Sacerdotes ayudan a repartir víveres a los afectados por el huracán Otis | Crédito: Ayuda a la Iglesia Necesitada
La Arquidiócesis de Acapulco, ubicada en el estado mexicano de Guerrero, comenzó a preparar a sus comunidades para responder ante una eventual situación de desastre provocada por posibles sismos y las intensas lluvias que se prevé caigan en los próximos meses.
A través de un mensaje, el Arzobispo de Acapulco, Mons. Leopoldo González señaló que las autoridades han informado que durante esta temporada podrían registrarse entre cinco y seis huracanes de categoría 1 y 2, además de entre cuatro y cinco de categorías 3 a 5.
En este sentido, el prelado informó que pidió a las comunidades parroquiales “estar en la disponibilidad de acoger en algún espacio y tener una despensa básica para brindar alimentos los dos primeros días de la emergencia”.

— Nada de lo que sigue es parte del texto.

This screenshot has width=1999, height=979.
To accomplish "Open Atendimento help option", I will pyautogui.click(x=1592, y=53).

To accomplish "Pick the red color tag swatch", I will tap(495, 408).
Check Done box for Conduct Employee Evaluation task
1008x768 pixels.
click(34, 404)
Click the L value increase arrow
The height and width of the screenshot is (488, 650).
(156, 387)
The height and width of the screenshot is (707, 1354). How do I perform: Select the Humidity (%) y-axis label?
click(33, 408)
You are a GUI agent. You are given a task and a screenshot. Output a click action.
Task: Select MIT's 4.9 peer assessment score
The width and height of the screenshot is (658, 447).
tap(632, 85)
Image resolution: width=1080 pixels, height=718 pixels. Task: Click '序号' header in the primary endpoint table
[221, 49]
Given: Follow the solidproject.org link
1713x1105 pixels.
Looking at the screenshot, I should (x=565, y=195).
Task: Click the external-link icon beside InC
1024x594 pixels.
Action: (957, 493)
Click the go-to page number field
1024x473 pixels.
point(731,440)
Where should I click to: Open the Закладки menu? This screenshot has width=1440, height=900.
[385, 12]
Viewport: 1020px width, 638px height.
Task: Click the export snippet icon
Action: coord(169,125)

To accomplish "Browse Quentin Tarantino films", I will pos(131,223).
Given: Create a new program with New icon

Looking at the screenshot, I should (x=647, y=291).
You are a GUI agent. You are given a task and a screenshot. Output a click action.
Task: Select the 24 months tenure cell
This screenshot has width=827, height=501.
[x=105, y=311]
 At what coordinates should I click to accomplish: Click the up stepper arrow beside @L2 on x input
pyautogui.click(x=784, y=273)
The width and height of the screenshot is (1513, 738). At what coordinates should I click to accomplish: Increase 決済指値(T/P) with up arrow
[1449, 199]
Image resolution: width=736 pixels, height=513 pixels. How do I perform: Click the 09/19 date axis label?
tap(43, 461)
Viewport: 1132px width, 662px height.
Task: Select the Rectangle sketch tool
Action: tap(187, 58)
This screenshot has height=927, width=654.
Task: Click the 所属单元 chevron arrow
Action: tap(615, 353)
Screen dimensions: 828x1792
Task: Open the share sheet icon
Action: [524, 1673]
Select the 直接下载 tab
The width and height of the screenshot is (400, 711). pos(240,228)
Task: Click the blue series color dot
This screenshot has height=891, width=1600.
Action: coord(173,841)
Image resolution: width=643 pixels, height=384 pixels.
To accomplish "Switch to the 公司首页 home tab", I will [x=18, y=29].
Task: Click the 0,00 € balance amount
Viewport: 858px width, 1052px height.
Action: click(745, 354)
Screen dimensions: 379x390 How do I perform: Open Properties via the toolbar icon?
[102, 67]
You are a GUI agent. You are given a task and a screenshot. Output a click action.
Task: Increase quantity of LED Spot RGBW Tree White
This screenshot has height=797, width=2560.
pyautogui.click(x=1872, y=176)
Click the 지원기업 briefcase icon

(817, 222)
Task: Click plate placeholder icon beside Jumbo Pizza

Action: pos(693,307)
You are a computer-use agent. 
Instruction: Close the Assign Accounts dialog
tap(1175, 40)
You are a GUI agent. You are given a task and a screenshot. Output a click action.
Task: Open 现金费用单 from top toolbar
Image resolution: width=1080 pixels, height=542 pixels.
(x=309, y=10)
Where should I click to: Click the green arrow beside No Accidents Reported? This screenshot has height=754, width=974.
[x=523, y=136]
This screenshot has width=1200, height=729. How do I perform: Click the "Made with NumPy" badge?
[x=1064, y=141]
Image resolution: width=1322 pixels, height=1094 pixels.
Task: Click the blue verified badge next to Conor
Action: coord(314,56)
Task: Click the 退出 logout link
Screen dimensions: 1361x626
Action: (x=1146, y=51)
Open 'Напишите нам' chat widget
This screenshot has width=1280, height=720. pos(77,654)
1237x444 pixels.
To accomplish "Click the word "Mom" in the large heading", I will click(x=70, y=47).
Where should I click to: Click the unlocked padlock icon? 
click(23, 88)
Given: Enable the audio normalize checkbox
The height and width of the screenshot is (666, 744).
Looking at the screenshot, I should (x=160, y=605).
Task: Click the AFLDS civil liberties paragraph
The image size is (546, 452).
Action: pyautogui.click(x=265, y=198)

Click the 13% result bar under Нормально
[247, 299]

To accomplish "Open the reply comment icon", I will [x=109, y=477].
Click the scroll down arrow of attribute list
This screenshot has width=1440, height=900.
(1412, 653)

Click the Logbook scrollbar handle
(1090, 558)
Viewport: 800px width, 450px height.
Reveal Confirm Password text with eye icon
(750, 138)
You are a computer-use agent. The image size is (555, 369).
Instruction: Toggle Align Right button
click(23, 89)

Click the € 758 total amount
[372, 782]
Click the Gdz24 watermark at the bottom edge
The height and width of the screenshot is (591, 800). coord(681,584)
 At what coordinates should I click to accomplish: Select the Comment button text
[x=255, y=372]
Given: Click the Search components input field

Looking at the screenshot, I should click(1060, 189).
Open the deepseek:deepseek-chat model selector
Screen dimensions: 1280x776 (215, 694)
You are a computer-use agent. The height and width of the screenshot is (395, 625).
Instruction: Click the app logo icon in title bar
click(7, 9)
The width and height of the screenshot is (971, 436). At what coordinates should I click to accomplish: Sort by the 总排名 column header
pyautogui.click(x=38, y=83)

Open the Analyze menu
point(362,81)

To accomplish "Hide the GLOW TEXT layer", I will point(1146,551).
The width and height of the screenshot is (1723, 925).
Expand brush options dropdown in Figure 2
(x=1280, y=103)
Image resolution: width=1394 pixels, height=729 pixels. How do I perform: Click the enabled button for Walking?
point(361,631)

La preparación ocurre después del impacto del huracán Otis, que golpeó Acapulco como categoría 5 en octubre de 2023 y dejó graves daños en Guerrero. Según el gobierno mexicano, alrededor de 200.000 viviendas y cientos de negocios resultaron afectados por el huracán. Además, este desastre cobró la vida de 52 personas y dejó 32 desaparecidos.

Ante la posibilidad de nuevos fenómenos meteorológicos, Mons. González pidió a las comunidades de la sierra mantenerse atentas a posibles deslaves, que puedan “obstruir los caminos o dañar viviendas”.
Señaló que esto obliga a las comunidades a estar pendientes de “la consistencia de las laderas donde se han construido algunos de nuestros pueblos y caseríos”, mientras que en las zonas entre la sierra y la costa llamó a vigilar el caudal de ríos y arroyos para evitar que las personas sean arrastradas por la corriente.
En la región costera, Mons. González advirtió que los huracanes pueden “azotar, arrastrar cosas y hacer crecer el caudal de los ríos”, por lo que pidió a la población mantenerse atenta a las indicaciones oficiales.
El arzobispo también llamó a evitar que los residuos pueden tapar las coladeras y el drenaje y provocar que el agua entre a las viviendas. “También por esto es una contribución muy importante al bien común no tirar basura a la calle”, señaló.

Septiembre y el riesgo sísmico en Guerrero
Además de los riesgos asociados a la temporada de lluvias, Mons. González pidió a los habitantes de las tres regiones de la arquidiócesis prepararse ante la posibilidad de un sismo.
Aunque los sismos no pueden predecirse, septiembre recuerda algunos de los terremotos más importantes registrados en México, entre ellos los de 1985, 2017 y 2021.

El 7 de septiembre de 2021, un sismo de magnitud 7.1 tuvo su epicentro a 14 kilómetros al suroeste de Acapulco, Guerrero. Afectó a alrededor de 32 mil personas y los daños fueron estimados en aproximadamente 209.000.000 de pesos.
Ante este antecedente, Mons. González pidió no esperar a que ocurra un movimiento telúrico para saber cómo actuar, pues “esto nos exige ser diestros para salir a los espacios más seguros en cuanto inicie un temblor”, ya que “no sabemos de qué intensidad o duración va a ser”.
Preparación en las familias
Como parte de las medidas de prevención, Mons. González recomendó que los padres conversen con sus hijos sobre “a dónde ir, dónde encontrarse, cómo comunicarse, qué llevarse”, para que puedan reaccionar con mayor rapidez ante cualquier emergencia.
También pidió tener los documentos importantes dentro de una bolsa de plástico y en un lugar identificado, así como alimentos básicos. “Una linterna de pilas es indispensable”, añadió.
El Prelado pidió además mantenerse atentos a las noticias y recomendaciones de las autoridades y, en el caso de quienes viven en el campo, vigilar “los niveles de los ríos y la estructura de las laderas”.
Ante cualquiera de estos fenómenos, llamó finalmente a “conservar la tranquilidad para pensar y actuar de manera prudente, y así no poner en riesgo la propia seguridad o la de la familia”.